Is Everyone Skeptical of the U.S. Patent Office’s New Guidelines?
The U.S. Court of Appeals for the Federal Circuit recently cast doubt on the 2019 Updated Guidelines on Subject-Matter Eligibility issued by the U.S. Patent and Trademark Office. In Fed. Circuit Cleveland Clinic Found. v. True Health Diagnostics LLC, No. 2018-1218, 2019 U.S. App. LEXIS 9451 (Fed. Cir. Apr. 1, 2019), the Court stated, “While we greatly respect the PTO’s expertise on all matters relating to patentability, including patent eligibility, we are not bound by its guidance.”
In its first informative decision following the 2019 Guidelines, the Patent Office’s own Patent Trials and Appeals Board has indicated its own ambivalence about the proper impact the 2019 Guidelines should have. In Ex parte Smith, No. 2018-000064, 2019 Pat. App. LEXIS 725 (P.T.A.B. Feb. 1, 2019), the Board reversed an examiner’s rejection for lack of subject-matter eligibility. The panel specifically confirmed that claims to a hybrid trading system for concurrently trading securities or derivatives through both electronic and open-outcry trading mechanisms were eligible to seek patent protection under 35 U.S.C. § 101.
The Board initially agreed with the examiner that the claims recited a patent-ineligible abstract idea: the fundamental economic practice of derivative trading. However, a majority of the panel concluded that the claims integrated that abstract idea into a practical application. The majority reasoned that the claims limited the conventional practice of automatically executing matching market orders by requiring a specific timing mechanism in which the execution of a matching order is delayed for a specific period of time. This enables other matching orders to be received from market participants so that orders can be allocated between offers and executed upon expiration of the delay period. The majority characterized this difference as a specific technological improvement, reasoning that the claims imposed specific limitations on the timer that were specifically tied to the context of hybrid trading platforms. Under the 2019 Guidelines, it concluded that the presence of a technological improvement rendered the claims patent-eligible.

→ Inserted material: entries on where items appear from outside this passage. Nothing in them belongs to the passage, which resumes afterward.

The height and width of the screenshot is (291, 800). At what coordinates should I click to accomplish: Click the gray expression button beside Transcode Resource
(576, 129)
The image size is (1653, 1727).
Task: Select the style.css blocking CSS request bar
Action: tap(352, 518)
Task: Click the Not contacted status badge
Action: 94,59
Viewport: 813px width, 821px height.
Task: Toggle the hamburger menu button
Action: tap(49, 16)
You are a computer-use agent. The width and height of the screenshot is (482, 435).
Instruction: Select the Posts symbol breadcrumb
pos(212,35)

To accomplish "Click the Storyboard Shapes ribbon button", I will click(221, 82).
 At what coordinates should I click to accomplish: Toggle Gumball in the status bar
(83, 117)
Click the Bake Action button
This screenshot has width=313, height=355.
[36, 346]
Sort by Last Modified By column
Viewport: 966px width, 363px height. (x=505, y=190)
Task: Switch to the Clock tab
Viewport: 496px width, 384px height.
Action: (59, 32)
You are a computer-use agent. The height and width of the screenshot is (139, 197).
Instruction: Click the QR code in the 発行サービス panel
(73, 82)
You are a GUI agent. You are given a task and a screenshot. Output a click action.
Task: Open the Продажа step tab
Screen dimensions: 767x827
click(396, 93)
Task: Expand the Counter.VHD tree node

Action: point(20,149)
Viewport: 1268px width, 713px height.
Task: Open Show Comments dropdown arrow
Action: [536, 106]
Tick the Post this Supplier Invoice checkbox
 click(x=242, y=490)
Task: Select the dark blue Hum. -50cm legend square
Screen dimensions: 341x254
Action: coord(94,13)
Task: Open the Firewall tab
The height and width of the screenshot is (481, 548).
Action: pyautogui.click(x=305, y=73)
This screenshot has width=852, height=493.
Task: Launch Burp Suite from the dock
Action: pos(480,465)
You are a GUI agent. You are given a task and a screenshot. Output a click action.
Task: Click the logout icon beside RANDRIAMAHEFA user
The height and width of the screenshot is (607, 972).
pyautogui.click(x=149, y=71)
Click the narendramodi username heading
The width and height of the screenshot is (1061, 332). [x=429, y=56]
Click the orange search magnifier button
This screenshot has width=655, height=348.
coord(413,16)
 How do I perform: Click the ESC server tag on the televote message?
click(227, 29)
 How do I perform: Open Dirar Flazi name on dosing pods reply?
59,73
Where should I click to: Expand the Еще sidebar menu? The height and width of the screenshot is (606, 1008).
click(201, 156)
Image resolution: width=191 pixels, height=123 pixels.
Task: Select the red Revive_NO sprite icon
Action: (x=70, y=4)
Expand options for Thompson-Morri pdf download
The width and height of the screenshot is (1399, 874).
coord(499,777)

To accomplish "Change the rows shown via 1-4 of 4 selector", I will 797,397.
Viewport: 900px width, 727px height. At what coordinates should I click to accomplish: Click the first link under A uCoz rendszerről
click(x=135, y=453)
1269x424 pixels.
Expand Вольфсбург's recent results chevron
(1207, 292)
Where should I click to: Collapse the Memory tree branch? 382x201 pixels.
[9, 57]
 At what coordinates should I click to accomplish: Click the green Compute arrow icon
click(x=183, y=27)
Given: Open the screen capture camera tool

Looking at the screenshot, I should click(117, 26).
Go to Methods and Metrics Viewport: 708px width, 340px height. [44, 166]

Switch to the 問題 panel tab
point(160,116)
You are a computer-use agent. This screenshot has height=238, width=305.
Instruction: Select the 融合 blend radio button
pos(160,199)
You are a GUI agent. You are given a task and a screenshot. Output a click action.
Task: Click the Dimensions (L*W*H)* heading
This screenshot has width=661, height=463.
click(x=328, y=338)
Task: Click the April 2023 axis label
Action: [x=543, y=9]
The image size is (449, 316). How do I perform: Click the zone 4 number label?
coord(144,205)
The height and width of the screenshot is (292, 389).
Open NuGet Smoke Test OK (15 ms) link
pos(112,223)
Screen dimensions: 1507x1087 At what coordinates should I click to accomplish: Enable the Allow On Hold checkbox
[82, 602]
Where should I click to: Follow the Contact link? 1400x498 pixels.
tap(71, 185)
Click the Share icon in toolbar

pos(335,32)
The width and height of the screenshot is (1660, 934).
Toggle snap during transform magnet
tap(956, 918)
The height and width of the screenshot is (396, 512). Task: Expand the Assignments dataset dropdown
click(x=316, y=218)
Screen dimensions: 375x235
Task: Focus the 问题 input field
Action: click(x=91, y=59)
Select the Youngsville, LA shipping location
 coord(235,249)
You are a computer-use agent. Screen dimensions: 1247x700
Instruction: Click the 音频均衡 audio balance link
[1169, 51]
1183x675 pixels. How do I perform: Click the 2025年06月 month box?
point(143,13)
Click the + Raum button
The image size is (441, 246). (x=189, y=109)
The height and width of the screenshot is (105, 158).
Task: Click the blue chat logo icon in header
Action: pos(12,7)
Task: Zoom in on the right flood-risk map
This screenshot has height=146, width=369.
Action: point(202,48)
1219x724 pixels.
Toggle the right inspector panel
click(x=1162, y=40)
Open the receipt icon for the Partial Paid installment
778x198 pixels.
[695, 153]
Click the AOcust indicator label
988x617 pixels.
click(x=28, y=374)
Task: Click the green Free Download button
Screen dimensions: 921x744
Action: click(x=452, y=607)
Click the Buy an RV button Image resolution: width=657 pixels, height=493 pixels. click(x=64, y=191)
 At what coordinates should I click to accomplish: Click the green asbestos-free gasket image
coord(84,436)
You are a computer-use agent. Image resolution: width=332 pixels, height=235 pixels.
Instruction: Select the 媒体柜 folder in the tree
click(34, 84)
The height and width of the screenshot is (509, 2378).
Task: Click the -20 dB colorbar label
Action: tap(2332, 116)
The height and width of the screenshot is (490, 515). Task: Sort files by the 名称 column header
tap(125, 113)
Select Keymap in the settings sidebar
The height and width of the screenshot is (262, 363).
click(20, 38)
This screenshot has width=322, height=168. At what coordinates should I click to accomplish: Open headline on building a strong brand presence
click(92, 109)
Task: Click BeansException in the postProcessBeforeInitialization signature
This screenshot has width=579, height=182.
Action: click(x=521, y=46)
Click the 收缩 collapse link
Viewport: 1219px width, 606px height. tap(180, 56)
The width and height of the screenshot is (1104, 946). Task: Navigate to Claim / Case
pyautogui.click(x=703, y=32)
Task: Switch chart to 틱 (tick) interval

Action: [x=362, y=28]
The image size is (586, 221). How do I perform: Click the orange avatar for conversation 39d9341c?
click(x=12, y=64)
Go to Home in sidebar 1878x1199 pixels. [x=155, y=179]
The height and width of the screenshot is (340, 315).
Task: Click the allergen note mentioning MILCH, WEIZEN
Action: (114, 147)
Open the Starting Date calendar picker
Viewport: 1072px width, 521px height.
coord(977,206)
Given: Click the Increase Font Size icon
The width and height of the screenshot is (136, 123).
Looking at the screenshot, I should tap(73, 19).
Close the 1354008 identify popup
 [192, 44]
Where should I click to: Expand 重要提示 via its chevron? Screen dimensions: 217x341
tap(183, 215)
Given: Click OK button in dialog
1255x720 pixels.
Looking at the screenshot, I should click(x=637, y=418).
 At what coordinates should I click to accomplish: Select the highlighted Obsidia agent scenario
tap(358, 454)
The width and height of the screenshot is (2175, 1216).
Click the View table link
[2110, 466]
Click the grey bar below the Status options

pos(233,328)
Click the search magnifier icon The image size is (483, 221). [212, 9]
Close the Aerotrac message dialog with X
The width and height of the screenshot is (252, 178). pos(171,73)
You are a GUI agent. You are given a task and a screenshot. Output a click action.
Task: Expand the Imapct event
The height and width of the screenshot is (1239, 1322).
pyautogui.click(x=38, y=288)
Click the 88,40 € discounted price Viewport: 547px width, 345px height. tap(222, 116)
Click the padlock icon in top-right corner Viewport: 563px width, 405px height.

One panel member wrote a dissent, arguing that delay in timing by at least some amount was an inherent feature of every derivative trade. As a result, the addition of timing delays did nothing to distinguish the claimed practices from conventional ones. The flexibility in perspective still permitted under the 2019 Guidelines enabled the dissenting panel member to view the claimed subject matter differently from those in the majority. As a result, two groups of people looking at the same patent claims under the same rules came to opposite conclusions regarding how the rules should apply to the claims.
With uncertainty as to how the 2019 Guidelines will help in front of the U.S. Patent Office’s Patent Trials and Appeals Board, and an assurance that they do not bind its controlling Court, patent applicants and patentees should proceed with caution when relying on them. Patent challengers may still meet with success, despite the additional hurdles introduced by the 2019 Guidelines.